Todo se desencadenó a partir de una primera denuncia que cobró fuerza internamente en el hospital. El 15 de julio de 2022, KL denunció que su hija, JECE, entonces de 13 años, “al ser atendida por el doctor Jmelnizky, dicho profesional le insinuaba cosas indebidas a su hija menor de edad en su presencia”, lo cual la llevó a pensar que el profesional era una persona “degenerada, irrespetuosa, mal hablada”.

“Te estás poniendo linda para mí”, fue una de las frases del médico a la niña. Otra: “¿Por qué te miras mucho al espejo?”. Y una más: “Ah, te estas poniendo linda para mí”.

 

Dejan cesante a un traumatólogo por maltrato y abuso

 

Fenes inició el camino de la vía administrativa para recurrir esa medida disciplinaria y, ante el eventual rechazo y confirmación de la cesantía, acudirá ante la Justicia. “Es un sumario que se ha sustentado en los dichos de la madre de una menor. Cuando fueron a hacer la denuncia en la Justicia, les desaconsejaron ese camino. Y esto, entiendo yo, porque era muy descabellado o no tenía atisbo de seriedad la denuncia”, explicó el letrado.

El letrado cuestionó “la ligereza con que la Administración Pública impone la que es la máxima sanción en contra de un empleado como un despido justificado. Acá se debió en forma ecuánime la investigación real del hecho con los derechos del imputado.

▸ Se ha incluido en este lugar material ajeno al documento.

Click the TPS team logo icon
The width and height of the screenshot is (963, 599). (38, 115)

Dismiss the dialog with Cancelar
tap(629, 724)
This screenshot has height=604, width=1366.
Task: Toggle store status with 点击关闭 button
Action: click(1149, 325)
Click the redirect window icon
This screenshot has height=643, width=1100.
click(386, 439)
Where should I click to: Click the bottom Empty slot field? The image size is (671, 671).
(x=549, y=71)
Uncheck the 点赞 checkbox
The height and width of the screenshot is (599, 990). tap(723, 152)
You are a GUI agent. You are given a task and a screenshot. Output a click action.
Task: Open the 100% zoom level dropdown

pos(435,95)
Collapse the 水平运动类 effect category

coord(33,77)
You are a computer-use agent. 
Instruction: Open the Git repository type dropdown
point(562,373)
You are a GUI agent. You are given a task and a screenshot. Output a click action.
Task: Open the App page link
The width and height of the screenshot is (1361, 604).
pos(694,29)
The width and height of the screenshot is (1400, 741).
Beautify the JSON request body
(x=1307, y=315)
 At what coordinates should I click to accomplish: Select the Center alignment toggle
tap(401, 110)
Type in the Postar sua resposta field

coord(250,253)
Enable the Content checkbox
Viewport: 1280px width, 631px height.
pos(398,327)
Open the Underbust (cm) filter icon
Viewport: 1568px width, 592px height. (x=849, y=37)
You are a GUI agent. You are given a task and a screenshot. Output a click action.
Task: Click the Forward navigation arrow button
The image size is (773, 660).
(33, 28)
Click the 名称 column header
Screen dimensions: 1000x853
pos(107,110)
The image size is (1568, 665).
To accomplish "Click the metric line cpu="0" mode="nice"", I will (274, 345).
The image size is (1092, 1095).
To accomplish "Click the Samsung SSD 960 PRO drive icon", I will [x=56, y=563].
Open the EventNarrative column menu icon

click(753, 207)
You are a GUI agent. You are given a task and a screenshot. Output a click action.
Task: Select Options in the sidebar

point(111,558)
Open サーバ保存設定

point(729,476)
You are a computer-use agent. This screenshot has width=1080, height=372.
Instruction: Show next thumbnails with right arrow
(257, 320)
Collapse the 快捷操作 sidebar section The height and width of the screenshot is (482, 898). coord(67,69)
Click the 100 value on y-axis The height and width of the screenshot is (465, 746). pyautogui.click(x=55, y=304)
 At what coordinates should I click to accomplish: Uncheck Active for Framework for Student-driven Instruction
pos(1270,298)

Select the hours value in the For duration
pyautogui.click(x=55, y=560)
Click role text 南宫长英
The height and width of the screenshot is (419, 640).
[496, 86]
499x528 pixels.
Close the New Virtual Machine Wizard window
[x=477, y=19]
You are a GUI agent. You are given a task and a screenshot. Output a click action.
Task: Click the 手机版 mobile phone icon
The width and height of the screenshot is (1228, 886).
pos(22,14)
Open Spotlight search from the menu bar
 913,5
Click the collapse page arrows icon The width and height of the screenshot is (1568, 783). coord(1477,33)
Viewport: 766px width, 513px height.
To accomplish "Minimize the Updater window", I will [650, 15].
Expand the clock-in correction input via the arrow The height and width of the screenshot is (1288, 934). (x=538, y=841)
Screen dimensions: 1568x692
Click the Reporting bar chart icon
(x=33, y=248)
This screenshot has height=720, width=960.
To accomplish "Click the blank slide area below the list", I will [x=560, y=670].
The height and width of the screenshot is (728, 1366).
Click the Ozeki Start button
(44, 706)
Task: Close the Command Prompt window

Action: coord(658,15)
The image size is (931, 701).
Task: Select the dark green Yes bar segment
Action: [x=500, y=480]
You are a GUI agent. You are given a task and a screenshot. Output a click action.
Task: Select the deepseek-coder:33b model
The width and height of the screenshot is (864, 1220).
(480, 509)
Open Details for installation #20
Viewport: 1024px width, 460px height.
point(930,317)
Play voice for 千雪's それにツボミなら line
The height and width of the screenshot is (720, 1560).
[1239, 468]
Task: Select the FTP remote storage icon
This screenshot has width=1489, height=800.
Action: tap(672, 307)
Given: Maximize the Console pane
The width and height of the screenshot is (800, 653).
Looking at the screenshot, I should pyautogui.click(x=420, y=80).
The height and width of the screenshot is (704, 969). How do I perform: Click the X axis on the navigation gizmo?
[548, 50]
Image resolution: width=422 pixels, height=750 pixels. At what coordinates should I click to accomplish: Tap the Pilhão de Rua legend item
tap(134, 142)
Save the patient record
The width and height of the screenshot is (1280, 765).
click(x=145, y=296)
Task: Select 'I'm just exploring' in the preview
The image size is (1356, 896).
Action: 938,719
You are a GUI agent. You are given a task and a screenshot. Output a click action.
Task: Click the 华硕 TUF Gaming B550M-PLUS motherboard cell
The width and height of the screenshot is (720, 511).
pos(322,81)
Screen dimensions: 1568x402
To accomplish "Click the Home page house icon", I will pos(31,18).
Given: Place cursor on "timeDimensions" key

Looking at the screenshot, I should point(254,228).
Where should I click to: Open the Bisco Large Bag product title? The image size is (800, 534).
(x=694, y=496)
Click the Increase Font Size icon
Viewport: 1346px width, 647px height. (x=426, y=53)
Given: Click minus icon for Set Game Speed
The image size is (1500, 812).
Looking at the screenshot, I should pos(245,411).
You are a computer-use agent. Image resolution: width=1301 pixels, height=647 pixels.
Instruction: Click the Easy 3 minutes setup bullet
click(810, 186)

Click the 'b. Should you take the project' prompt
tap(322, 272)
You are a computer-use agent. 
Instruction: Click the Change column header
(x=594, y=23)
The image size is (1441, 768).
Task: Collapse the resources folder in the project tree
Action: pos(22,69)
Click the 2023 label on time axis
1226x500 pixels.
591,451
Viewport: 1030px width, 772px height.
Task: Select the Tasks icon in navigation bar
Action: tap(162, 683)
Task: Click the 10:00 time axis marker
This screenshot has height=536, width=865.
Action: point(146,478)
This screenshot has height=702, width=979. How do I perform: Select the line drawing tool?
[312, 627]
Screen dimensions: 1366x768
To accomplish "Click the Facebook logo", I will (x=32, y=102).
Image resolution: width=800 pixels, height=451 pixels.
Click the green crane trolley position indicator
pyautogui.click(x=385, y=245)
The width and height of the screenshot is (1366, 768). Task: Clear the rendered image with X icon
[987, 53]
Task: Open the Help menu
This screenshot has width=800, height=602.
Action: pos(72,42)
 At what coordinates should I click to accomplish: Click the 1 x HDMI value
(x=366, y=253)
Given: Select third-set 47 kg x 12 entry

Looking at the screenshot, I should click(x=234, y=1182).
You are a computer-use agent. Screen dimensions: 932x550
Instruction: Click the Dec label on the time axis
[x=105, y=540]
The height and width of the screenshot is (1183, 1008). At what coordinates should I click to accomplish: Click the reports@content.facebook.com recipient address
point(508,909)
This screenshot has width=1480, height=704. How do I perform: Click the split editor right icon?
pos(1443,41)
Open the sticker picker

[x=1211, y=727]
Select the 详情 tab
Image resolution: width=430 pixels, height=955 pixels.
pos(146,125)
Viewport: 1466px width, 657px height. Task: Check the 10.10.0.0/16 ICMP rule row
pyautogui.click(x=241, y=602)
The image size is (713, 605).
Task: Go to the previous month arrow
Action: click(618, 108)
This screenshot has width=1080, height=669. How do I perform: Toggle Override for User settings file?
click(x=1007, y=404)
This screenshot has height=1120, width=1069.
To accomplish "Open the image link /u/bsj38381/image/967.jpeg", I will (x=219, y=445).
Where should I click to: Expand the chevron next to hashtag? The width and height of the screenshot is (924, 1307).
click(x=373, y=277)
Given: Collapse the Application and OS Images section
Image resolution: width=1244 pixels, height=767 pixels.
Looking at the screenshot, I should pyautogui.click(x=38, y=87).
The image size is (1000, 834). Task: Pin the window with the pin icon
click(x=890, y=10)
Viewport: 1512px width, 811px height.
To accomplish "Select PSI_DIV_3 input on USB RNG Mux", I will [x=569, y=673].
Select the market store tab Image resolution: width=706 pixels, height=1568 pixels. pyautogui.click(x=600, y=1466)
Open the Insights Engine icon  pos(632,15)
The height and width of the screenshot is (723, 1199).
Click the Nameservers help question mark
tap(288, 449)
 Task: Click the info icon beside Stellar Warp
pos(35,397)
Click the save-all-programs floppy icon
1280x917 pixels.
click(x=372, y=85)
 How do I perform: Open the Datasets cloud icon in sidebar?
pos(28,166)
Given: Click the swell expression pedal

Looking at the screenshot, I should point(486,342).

Y la verdad, es que hay que decir que uno es inocente hasta que se demuestre lo contrario, y romper ese estado de inocencia que está anclado en la Constitución Nacional. Tenemos que producir plena prueba que lleve a la plena convicción de que de lo que se denunció o de lo que uno se quejó verdaderamente fue así. Yo estoy convencido  que acá hubo, por parte de la Administración Pública, un exceso en la punición”.

Dijo que se trata de un profesional “de una sólida formación, con más de 20 años de antigüedad en el Hospital San Roque”.

-Hubo dos testimonios en el sumario: el de la jefa del Servicio de Traumatología, Mariela Cantarina, y de la secretaria de los consultorios de Traumatología.

-En primer lugar, si se lee con detenimiento la valoración de los testimonios que brindaron esas dos personas, la doctora Cantarini nunca presenció la queja de la madre, sino que se lo contó la secretaria. O sea que no es un testigo directo, sino que es de oídas. “Yo no vi, me lo contaron”, dijo. Y eso es un testimonio cuyo valor legal es ínfimo. Mientras que la secretaria dijo que no recordaba la situación de la denuncia, con lo cual su testimonio tampoco tiene valor. Pero hablan de otros hechos que habrían ocurrido. Yo no puedo traer a colación como un elemento para tener por acreditado otra conducta porque eso es ilegal, es inconstitucional.

Fenés destacó que en la investigación sumaria “la secretaría dice que ya escuchó otras denuncias, pero esas otras denuncias no se sabe quiénes son ni cuántos fueron. Yo no voy a quitarle entidad al supuesto hecho que sucedió, pero el Estado no puede livianamente tener por acreditado estos otros hechos que se denuncian en donde hay que justamente extremar el cuidado. Hay que probar los hechos y respetar las garantías constitucionales del imputado. Eso es el estado de Derecho. Hay que sancionar, sí, pero sancionar conforme al ordenamiento jurídico. De otra forma, el Estado, que es el primer garante de la legalidad, es el primero que lo incumple.